As it's 1983, the IBM PC is out, and the Apple IIe and Mk.3 TRS-80 are on the scene (both of these are derivatives of two of the original "1977 Trinity"), so this ad compares the $600 price of a 64 with these other machines of the day, including the TRS-80 which still only has 16K memory as standard. The price of $600 - even though it's half the cost of an Apple IIe or the IBM PC, still weighs in at about £1,370 in 2020 money.
Creative Computing, the magazine that this ad appeared in, was bought out by mega-publisher Ziff-Davis at about the time that this advert appeared. Another of Z-D's magazines - 'PC' - had recently claimed a record by producing the biggest magazine of all time in the US, with an edition that weighed 2.8lbs (1.3kg) and contained 640 pages, of which 407 were of adverts. Z-D also claimed the largest computer magazine circulation in the US, with "Computers and Electronics" shifting 700,000 copies a month.
Meanwhile in the Autumn of 1983, in the UK, Commodore was getting in to trouble with its pricing strategy. Having been largely responsible for the price wars raging during 1983, it tried to halt the trend by enforcing RRP pricing with its dealers. This earned the company a referral to the Office of Fair Trading from retailer Crestmatt, which was offering the Commodore 64 at a massive £4 below the recommended price of £199.95 (£680 in 2020).

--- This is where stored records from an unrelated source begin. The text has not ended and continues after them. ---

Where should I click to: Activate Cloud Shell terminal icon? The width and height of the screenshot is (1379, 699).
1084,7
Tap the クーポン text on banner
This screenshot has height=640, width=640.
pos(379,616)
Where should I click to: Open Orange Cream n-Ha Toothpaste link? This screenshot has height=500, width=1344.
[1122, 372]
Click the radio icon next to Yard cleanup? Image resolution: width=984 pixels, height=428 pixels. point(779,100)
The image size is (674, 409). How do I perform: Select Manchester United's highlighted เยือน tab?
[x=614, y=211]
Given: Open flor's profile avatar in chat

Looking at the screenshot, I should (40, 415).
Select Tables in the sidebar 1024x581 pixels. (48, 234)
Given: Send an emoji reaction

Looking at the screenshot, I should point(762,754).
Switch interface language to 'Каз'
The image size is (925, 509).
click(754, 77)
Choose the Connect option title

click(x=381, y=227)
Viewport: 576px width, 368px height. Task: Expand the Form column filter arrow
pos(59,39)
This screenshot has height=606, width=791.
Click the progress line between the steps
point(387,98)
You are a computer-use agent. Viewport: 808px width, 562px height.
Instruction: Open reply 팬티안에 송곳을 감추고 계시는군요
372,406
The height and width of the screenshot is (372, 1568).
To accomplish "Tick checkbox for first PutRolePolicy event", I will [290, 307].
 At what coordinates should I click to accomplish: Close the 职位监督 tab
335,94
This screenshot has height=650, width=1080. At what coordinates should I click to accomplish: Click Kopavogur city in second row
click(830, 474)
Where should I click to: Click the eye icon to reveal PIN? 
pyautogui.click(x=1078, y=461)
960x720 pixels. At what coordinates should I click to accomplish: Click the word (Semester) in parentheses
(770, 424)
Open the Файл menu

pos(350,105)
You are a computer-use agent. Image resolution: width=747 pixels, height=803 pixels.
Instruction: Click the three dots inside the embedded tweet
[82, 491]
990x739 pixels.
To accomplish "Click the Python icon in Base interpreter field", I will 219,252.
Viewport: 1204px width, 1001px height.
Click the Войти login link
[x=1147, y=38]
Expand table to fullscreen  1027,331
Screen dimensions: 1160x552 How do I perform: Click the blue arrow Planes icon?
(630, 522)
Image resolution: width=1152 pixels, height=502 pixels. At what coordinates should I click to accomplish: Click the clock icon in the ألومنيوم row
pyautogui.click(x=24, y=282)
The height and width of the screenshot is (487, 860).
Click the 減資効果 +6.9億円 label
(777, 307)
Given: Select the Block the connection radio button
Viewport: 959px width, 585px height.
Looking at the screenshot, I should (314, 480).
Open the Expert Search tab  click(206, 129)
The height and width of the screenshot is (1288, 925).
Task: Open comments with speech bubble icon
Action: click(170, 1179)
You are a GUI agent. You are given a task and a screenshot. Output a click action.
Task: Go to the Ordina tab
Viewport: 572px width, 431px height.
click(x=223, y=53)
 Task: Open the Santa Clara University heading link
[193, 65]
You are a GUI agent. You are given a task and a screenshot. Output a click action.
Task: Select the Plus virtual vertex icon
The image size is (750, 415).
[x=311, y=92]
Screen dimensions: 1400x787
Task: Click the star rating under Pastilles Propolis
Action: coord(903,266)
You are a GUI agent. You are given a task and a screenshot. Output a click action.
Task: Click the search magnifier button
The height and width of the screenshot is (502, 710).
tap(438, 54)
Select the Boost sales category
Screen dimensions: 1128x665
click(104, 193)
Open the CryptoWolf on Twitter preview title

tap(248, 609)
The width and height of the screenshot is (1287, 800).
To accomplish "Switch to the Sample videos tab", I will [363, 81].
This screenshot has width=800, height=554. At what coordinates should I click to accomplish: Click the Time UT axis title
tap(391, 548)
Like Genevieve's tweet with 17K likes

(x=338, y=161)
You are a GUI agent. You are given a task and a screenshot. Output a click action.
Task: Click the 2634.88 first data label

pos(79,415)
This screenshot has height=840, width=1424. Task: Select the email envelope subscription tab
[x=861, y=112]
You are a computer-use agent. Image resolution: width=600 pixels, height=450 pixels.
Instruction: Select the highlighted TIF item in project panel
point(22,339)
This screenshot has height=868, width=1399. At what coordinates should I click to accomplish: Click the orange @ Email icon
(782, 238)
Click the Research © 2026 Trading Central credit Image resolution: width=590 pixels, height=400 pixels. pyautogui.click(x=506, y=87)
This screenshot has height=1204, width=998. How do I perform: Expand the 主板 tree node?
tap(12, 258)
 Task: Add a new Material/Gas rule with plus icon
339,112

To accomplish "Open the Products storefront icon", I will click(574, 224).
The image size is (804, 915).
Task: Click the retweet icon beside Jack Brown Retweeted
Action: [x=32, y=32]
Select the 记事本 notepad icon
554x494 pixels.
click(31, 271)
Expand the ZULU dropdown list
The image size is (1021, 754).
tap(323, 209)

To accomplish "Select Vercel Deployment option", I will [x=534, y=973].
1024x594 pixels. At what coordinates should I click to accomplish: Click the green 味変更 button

Mike Mehdi of Crestmatt had alleged that Commodore had threatended to "cut off his supply of machines" if he didn't raise the price. Furthermore, Mehdi also suggested that Commodore would only grant him a continued dealership if he grassed up his source of micros, saying "The only way we can compete with the High Street stores is on price, by cutting our own profit margins". Commodore totally denied any wrong-doing, saying that "We have no quarrel with Crestmatt - it is the person he is buying from we are concerned about. It is conditional on our supplying people that they adhere to our terms of business". Mehdi retaliated by dropping the price of the 64 further down to £184.95.